# An Snowpark Workflow for Regression
We will use sample data on used cars and try to predict a price for aa given car using various features

## You will learn to do in Snowflake/Snowpark
- how to prep data
- how to train / score the model
- how to register the model


In [None]:
#import necessary packages --- needs snowflake-ml-python 1.5.0 (select it in the upper right packages list)
import numpy as np
import pandas as pd
import matplotlib.pyplot as plt
from sklearn.ensemble import GradientBoostingRegressor
from sklearn.model_selection import train_test_split, GridSearchCV
from sklearn.metrics import mean_absolute_error, mean_squared_error
from sklearn.preprocessing import StandardScaler, OneHotEncoder, OrdinalEncoder
from snowflake.ml.registry import Registry
import re




In [None]:
#snowflake libs
from snowflake.snowpark.session import Session
from snowflake.snowpark.context import get_active_session
session = get_active_session()

source_table_name = "LAB_DATA.PUBLIC.CARS"
clean_table_name = "CARS_CLEANED"

#session.use_database("HOL_TAKETWO")
#session.use_schema("MY_NAME")

print(session.get_current_database());
print(session.get_current_schema());
print(session.get_current_role());

In [None]:
#familiar python code running on Scalable Snowflake architecture and leveraging a bit of Snowpark to collect data
pd_df = session.table(source_table_name).limit(5000).to_pandas()
def remove_outliers_iqr(df, column):
    Q1 = df[column].quantile(0.25)
    Q3 = df[column].quantile(0.75)
    IQR = Q3 - Q1
    lower_bound = 3000
    upper_bound = Q3 + 1.5 * IQR
    return df[(df[column] >= lower_bound) & (df[column] <= upper_bound)]
    
pd_df = remove_outliers_iqr(pd_df,'PRICE').reset_index()
pd_df.dtypes

In [None]:
#Separate numerical, categorical, and ordinal columns
numerical_cols = ['YEAR_PROD','MILEAGE','LEVY','CYL']  # List of numerical columns
categorical_cols = ['MAKE', 'MODEL_NAME', 'COLOR','FUEL_TYPE','DRIVE' ]  # List of categorical columns

pd_df['LEVY'] = pd_df['LEVY'].str.replace('-','').replace('',0)
pd_df['MILEAGE'] = pd_df['MILEAGE'].str.replace(r'[a-zA-Z ]', '', regex=True).replace('',0)

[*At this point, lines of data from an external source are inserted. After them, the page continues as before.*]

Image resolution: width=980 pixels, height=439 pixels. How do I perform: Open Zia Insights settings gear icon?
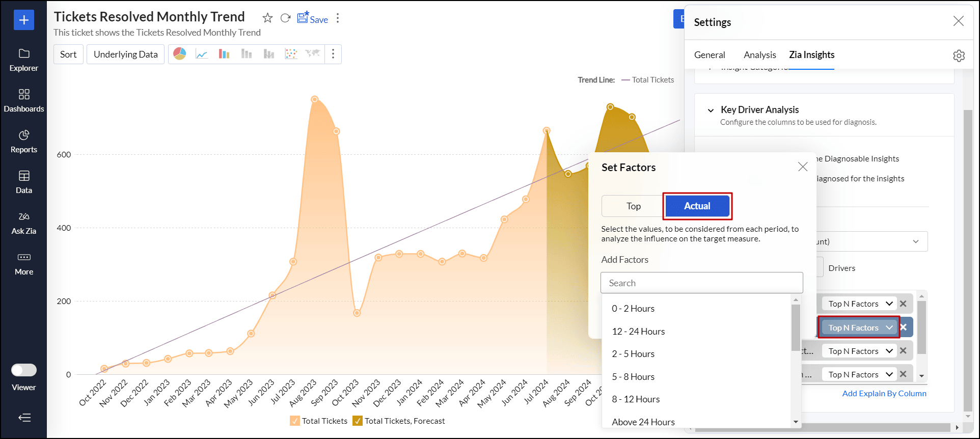959,56
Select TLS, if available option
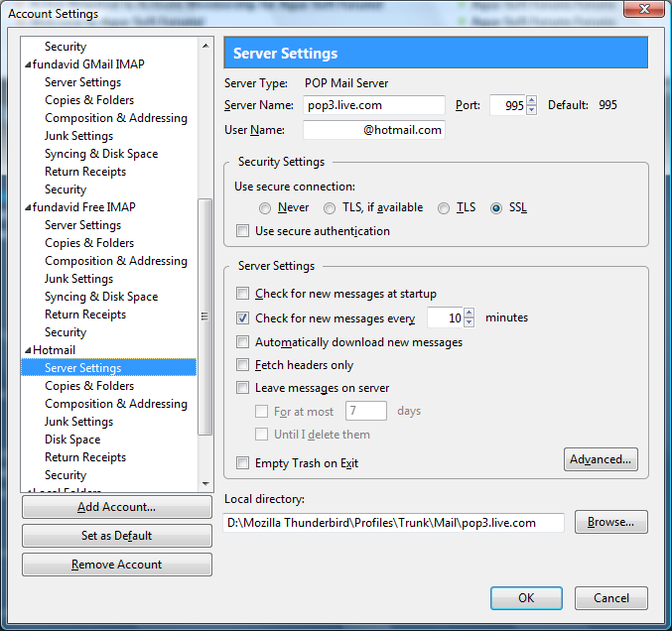This screenshot has height=631, width=672. click(x=330, y=208)
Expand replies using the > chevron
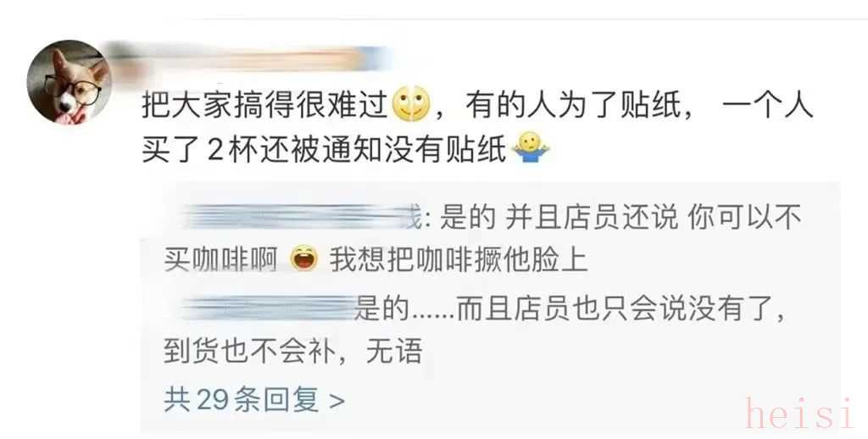This screenshot has width=868, height=439. [337, 400]
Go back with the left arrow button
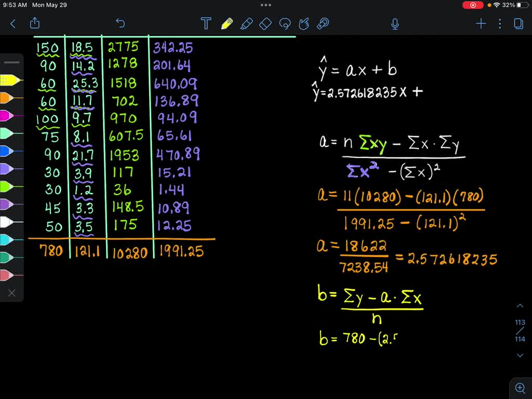This screenshot has height=399, width=532. pos(12,23)
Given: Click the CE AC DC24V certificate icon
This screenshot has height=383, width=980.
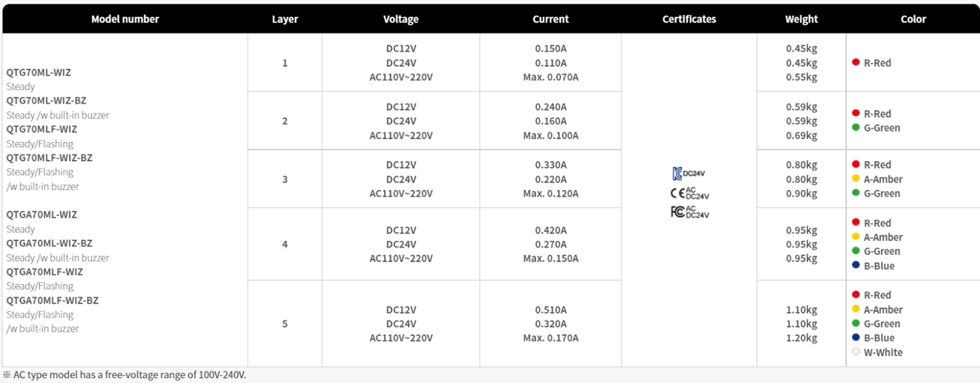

pd_df_cleaned = pd.DataFrame(pd_df[numerical_cols+categorical_cols+['PRICE']])


In [None]:


# Normalize numerical columns
scaler = StandardScaler()
pd_df_cleaned[numerical_cols] = scaler.fit_transform(pd_df_cleaned[numerical_cols])

# One-hot encode categorical columns
encoder = OneHotEncoder(handle_unknown='ignore')
categorical_encoded = encoder.fit_transform(pd_df_cleaned[categorical_cols])
categorical_encoded = pd.DataFrame(categorical_encoded.toarray(), columns=encoder.get_feature_names_out(categorical_cols))
pd_df_cleaned = pd.concat([pd_df_cleaned, categorical_encoded], axis=1)
pd_df_cleaned.drop(categorical_cols, axis=1, inplace=True)
columns = pd_df_cleaned.columns

def clean_column_names(columns):
    clean_columns_all = []
    clean_columns_train = []
    for col in columns:
        clean_col = re.sub(r'\W+', '', col)  # Remove non-alphanumeric characters
        clean_col = clean_col.replace('ᲡᲮᲕᲐ','A')
        clean_col = clean_col.upper()  # Capitalize the column names
        clean_columns_all.append(clean_col)
        if clean_col != 'PRICE' and clean_col != 'MAKE_ᲡᲮᲕᲐ':
                clean_columns_train.append(clean_col)
    return clean_columns_all,clean_columns_train

# Apply the function to the DataFrame's columns
clean_columns_all, clean_columns_train =  clean_column_names(pd_df_cleaned.columns)
# Rename columns with cleaned names
pd_df_cleaned.columns = clean_columns_all
pd_df_cleaned.rename(columns={'MAKE_ᲡᲮᲕᲐ': 'MAKE_UNKNOWN'}, inplace=True)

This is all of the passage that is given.